The Federal Government yesterday released the amendments to the Franchising Code of Conduct (Code). These changes follow from the Joint Committee report into improving conduct in Australian franchising, various expert panels and significant industry consultation. The changes will take effect from 1 July 2010.

The amended Code imposes additional disclosure obligations on franchisors which will benefit potential and current franchisees. The amendments, together with the current disclosure requirements in the Code, are important to ensure that franchisees are well informed before making significant financial investment into a franchise system which in turn should reduce franchising disputes. However, no amount of changes to the Code or additional disclosure requirements for franchisors will guarantee that franchisees will achieve business success.

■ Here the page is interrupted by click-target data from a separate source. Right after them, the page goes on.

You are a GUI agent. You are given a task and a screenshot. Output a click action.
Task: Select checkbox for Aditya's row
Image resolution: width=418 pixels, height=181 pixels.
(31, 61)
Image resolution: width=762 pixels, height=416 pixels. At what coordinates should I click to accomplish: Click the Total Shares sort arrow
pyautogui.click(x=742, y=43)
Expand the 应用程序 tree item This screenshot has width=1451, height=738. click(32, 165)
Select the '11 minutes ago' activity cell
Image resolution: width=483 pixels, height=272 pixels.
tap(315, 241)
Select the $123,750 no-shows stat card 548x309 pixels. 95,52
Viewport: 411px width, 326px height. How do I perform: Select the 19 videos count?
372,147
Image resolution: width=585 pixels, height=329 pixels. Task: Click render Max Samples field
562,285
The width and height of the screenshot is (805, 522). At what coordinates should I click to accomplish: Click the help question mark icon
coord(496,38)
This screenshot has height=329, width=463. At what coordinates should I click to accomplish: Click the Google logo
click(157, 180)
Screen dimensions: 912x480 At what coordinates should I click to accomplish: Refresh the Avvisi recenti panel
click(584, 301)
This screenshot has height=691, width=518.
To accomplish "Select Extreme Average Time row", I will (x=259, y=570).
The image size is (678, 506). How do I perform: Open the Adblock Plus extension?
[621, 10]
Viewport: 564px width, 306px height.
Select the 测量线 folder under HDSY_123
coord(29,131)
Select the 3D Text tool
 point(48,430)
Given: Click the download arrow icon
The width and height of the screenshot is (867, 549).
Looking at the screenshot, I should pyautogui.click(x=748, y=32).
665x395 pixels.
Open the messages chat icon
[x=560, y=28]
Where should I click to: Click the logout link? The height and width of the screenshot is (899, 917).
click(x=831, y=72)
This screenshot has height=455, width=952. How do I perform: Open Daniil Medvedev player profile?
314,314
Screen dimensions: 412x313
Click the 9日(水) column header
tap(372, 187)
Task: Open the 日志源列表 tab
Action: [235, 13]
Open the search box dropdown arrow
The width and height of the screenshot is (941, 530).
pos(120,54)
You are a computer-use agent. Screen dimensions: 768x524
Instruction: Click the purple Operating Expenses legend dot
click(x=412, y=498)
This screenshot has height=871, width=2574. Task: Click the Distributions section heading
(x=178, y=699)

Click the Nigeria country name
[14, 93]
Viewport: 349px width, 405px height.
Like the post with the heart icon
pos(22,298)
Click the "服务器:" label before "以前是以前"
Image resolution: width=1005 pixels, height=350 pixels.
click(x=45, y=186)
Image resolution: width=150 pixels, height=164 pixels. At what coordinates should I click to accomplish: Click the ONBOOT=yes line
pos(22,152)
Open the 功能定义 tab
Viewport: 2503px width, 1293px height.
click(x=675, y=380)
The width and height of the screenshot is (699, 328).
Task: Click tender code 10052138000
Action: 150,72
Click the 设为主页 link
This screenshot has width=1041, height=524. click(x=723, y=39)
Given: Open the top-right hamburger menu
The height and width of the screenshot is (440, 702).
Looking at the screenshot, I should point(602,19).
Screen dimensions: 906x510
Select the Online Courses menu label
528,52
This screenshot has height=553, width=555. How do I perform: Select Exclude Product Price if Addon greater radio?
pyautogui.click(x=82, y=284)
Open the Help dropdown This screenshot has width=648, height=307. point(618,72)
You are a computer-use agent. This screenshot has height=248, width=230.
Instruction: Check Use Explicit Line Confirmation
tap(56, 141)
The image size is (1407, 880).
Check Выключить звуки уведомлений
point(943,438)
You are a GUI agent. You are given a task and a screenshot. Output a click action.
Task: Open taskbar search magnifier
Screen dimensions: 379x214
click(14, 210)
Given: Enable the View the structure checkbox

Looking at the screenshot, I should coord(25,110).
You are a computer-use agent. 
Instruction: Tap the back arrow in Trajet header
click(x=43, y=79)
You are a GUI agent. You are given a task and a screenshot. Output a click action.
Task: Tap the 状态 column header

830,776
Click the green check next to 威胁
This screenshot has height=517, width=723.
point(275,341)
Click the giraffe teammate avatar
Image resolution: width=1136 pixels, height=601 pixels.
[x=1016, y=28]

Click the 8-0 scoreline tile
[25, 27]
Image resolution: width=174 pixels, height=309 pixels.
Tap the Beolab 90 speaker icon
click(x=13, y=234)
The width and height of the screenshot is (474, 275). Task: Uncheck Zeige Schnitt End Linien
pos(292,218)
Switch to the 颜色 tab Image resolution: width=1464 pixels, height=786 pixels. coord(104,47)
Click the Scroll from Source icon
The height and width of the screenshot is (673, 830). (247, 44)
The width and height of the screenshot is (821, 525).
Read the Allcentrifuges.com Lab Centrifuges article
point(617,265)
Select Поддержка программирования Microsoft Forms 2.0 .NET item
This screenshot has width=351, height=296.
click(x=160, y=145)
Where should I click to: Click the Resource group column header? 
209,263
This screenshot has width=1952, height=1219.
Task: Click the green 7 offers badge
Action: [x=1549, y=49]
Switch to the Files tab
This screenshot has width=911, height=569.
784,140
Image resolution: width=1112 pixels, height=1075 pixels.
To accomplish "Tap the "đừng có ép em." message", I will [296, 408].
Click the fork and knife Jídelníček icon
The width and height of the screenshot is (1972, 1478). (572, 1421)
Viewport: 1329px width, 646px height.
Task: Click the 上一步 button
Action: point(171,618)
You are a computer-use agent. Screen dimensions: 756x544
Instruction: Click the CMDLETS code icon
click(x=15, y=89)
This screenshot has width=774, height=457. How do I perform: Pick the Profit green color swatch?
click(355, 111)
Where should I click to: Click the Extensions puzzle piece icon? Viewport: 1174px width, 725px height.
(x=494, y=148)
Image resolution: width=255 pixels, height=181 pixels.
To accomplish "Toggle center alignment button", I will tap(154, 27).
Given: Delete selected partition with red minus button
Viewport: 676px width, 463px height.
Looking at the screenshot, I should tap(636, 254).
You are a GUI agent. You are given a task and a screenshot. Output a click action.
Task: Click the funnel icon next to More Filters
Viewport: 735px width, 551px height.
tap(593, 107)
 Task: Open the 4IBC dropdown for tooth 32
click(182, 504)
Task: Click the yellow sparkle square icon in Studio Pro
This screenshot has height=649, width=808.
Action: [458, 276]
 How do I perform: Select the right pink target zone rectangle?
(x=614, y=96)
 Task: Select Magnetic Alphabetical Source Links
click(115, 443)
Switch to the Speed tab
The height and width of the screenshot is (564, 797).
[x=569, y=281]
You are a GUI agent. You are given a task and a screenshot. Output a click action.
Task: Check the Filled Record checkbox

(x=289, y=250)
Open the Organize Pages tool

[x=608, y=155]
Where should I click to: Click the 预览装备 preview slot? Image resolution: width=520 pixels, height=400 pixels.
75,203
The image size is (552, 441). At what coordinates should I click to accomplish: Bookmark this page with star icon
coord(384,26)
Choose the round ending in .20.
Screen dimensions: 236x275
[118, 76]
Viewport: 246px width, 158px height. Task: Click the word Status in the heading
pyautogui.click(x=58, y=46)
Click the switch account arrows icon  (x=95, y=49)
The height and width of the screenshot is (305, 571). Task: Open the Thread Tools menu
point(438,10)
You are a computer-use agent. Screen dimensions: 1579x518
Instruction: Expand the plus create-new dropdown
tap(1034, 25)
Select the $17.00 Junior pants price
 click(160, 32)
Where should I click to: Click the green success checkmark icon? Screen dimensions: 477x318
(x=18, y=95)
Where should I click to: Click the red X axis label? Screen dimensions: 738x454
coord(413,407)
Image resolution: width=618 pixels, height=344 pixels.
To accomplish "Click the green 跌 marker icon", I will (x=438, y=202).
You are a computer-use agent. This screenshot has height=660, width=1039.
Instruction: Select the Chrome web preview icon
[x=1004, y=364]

In addition to a number of minor amendments aimed at increasing consistency and formatting within the Code, there are some significant changes that franchisors need to be aware of including:

  • A requirement to inform franchisees, at least six months prior to the end of the franchise agreement, of the franchisor's decision either to renew or not to renew a franchise agreement (except in the case of franchise agreements within a term of less than six months, which require at least one months notice).
  • A requirement to disclose all payments that a franchisee may be required to make to third parties, where the expenditure is within the knowledge or control of, or is reasonably foreseeable by, the franchisor (currently a franchisor is only required to disclose payments to, or collected by, the franchisor or an associate of the franchisor).
  • Franchisors must disclose whether the franchisor will require the franchisee to undertake any unforeseen significant capital expenditure that was not disclosed by the franchisor before the franchisee entered into the franchise agreement.
  • A requirement to disclose the circumstances in which the franchise has unilaterally varied a franchise agreement in the last three financial years (however there is no requirement to disclose unilateral variations that occurred before 1 July 2010) and the circumstances in which the franchise agreement may be unilaterally varied in the future.
  • Franchisors must disclose details of the process that will apply in determining arrangements to apply at the end of the franchise agreement.
  • A requirement to disclose whether the franchisor will amend the franchise agreement on or before transfer or novation of the franchise.
  • Increased disclosure of confidentiality requirements.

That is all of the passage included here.